Catherine lo meditó durante unos instantes y luego dijo:
– No te negaré que Spencer ya no es un niño. Y que es cuidadoso. Y fuerte. Un joven como él merece un cachorro si lo desea. -Negó con la cabeza-. Todo parece estar cambiando, y muy deprisa. Juro que parece que fue ayer cuando no era más que un bebé en mis brazos.
– Sólo porque algo parezca estar cambiando deprisa, no significa que sea malo, Catherine. Según mi experiencia, normalmente significa que esas cosas son… inevitables. -Antes de que a ella se le ocurriera algo que responder, añadió-: Aquí llega Spencer. -Retiró su mano con obvia reticencia y luego se la metió en el bolsillo del chaleco y sacó el reloj. Tras consultar la hora, miró a Catherine con una expresión que la abrasó-. Siete horas y treinta y tres minutos hasta la medianoche, Catherine. Rezo para poder aguantar tanto.
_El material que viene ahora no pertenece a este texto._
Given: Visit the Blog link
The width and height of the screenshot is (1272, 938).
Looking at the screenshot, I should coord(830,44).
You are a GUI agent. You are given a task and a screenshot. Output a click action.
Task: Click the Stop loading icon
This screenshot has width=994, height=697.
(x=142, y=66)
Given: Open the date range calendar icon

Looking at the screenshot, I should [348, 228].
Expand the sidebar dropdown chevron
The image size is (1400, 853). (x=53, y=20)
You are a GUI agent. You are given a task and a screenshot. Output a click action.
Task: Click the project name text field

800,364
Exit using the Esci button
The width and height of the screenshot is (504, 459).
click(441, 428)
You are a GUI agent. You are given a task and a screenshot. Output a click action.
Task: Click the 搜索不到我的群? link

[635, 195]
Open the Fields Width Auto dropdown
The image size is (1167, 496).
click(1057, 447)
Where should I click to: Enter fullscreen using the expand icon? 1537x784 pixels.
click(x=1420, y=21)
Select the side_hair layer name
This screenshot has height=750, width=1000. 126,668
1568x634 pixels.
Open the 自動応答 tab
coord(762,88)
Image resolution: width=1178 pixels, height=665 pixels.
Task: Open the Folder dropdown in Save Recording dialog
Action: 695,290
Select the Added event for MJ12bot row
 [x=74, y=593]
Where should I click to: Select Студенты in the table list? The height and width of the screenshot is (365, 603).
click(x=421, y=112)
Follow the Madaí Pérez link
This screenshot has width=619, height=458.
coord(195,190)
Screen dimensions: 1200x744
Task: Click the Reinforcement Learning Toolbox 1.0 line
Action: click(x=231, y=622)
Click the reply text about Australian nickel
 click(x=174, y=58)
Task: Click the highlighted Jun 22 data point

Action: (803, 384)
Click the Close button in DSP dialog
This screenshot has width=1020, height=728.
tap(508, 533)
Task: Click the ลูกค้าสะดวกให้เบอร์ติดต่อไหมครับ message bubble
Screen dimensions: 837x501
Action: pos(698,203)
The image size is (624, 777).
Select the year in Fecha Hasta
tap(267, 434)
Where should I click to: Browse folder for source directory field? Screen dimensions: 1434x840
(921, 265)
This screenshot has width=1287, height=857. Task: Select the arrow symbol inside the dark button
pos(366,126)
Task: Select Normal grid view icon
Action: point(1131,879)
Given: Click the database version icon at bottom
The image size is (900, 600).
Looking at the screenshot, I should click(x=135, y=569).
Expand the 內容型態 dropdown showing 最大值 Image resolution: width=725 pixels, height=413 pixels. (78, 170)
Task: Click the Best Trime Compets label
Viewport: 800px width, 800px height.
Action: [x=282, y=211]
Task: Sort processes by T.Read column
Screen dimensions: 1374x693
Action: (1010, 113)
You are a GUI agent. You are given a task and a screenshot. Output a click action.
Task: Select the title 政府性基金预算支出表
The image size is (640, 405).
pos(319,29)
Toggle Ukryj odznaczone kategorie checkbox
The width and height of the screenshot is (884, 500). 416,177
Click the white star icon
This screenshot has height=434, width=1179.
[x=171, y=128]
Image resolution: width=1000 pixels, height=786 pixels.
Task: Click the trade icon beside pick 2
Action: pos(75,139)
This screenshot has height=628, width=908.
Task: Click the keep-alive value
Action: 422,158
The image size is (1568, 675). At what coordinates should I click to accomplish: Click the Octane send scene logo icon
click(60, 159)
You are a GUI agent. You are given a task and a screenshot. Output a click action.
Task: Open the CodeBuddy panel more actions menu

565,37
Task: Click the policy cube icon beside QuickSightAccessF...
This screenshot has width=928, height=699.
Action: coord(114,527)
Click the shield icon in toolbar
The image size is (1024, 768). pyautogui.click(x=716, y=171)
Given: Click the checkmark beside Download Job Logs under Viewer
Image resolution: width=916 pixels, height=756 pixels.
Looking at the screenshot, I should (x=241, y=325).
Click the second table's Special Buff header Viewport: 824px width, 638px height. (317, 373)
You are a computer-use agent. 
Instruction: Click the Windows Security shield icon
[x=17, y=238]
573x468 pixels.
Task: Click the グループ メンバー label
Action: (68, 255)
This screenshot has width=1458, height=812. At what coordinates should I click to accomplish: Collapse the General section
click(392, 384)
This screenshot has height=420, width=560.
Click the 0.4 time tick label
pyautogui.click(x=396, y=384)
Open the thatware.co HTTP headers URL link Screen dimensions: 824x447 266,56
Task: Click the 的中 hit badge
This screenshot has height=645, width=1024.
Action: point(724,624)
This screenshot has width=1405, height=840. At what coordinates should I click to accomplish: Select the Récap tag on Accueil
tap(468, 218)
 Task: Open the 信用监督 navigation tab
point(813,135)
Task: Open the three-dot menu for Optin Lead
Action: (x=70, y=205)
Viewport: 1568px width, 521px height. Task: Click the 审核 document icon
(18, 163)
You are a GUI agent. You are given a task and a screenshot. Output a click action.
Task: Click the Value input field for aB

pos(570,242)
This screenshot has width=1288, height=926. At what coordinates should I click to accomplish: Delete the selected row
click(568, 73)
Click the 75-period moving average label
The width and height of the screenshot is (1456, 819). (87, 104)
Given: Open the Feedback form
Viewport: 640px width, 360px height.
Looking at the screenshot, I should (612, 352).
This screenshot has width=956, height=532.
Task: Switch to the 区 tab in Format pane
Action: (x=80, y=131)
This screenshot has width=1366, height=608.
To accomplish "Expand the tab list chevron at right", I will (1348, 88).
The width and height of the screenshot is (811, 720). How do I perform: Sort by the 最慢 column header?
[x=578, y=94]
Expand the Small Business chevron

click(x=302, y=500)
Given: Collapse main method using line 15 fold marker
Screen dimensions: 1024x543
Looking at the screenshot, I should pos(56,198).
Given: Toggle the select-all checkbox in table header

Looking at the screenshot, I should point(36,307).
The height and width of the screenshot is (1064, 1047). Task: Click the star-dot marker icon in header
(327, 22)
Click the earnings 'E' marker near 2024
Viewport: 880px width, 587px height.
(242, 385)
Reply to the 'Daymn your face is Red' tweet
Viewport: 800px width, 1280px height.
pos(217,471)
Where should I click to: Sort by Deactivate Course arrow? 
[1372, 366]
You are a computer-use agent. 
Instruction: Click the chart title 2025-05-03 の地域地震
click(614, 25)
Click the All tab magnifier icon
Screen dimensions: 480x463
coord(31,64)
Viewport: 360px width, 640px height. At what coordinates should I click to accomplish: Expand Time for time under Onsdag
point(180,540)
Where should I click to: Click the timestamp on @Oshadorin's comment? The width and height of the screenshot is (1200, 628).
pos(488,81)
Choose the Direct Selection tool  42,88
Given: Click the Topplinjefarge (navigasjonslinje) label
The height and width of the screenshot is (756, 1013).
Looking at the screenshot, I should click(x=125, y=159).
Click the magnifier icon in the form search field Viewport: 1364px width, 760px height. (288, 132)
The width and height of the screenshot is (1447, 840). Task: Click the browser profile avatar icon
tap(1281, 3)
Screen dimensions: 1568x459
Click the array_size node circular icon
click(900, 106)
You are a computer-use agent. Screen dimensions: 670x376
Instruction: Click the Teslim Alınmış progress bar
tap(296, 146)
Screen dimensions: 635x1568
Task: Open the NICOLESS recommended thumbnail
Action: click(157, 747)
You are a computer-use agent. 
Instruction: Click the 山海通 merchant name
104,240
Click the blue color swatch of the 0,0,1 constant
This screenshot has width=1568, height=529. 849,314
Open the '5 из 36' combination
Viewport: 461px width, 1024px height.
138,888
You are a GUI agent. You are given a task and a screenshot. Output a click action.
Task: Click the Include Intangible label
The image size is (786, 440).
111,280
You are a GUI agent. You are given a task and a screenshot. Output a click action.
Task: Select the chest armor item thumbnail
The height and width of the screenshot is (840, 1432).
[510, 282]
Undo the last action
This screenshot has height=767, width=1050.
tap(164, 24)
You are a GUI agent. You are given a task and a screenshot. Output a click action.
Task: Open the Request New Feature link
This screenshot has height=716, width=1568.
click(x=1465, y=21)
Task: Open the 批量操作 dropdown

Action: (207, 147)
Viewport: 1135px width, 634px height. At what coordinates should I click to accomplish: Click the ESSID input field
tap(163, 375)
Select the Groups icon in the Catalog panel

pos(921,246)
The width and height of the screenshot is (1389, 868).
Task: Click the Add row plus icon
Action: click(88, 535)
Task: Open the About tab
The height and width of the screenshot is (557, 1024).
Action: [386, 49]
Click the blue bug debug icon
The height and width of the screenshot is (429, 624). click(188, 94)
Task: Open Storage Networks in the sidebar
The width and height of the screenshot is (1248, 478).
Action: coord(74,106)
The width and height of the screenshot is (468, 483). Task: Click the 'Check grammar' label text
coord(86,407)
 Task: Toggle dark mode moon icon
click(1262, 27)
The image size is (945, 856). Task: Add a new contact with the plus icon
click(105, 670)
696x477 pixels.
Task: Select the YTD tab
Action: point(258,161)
No era él el único que rezaba esa oración en particular. Esa noche la aventura entre ambos alcanzaría su inevitable fin. Un poco antes de lo que ella había anticipado, pero sin duda sería lo mejor.
Sí, sin duda.
Capítulo 18
Hay puntos sutiles y menos obvios en el cuerpo de todo hombre y de toda mujer que, al ser tocados, besados, acariciados y frotados provocan sensaciones intensas y placenteras. Por ejemplo, la zona lumbar. La nuca. Los lóbulos de la oreja. La cara interna de la muñeca y de los codos. Las pantorrillas. La parte interna de los muslos. La mujer moderna actual debería esforzarse por descubrir todos los puntos deliciosamente sensibles del cuerpo de su amante y asegurarse de que él descubra todos los suyos…
Guía femenina para la consecución
de la felicidad personal y la satisfacción íntima
CHARLES BRIGHTMORE
Andrew se dirigió a los manantiales, intentando desbrozar el nudoso problema que todavía parecía no tener solución. ¿Qué hacer con Catherine?
Naturalmente, sabía perfectamente lo que quería hacer, había dado pasos hacia ese fin en Londres, aunque todos sus instintos le advertían de que era demasiado pronto para declarar su amor y pedirle su mano. Por enésima vez maldijo los hados que le obligaban a marcharse al día siguiente. A pesar de que había hecho progresos obvios, no había tenido tiempo suficiente para ganarse su corazón. Para convencerla de que cambiara su opinión sobre el matrimonio. Para encontrar algún modo de contarle la verdad sobre su pasado. Rezar para que esa información no la volviera contra él. Necesitaba tiempo, algo que desgraciadamente no tenía.
También necesitaba paciencia, que cada vez le resultaba más difícil reunir. Había deseado a esa mujer, la había amado desde lo que se le antojaba una eternidad. Todo en su interior se revelaba contra la idea de tomarse meses y meses para cortejarla despacio. La deseaba de inmediato.
Temía que todo el terreno ganado hasta la fecha se perdiera al marcharse. Ella sólo deseaba una relación a corto plazo. Él sospechaba que en cuanto Catherine volviera a su rutina habitual, no estaría dispuesta a invitarle de nuevo a Little Longstone. Lo cierto es que una visita de esas características bien podía convertirse en fuente de habladurías. Una cosa era quedarse unos cuantos días tras haberla escoltado hasta su casa para que no tuviera que viajar desde Londres sola. Otra muy distinta era realizar viajes de regreso simplemente para visitarla.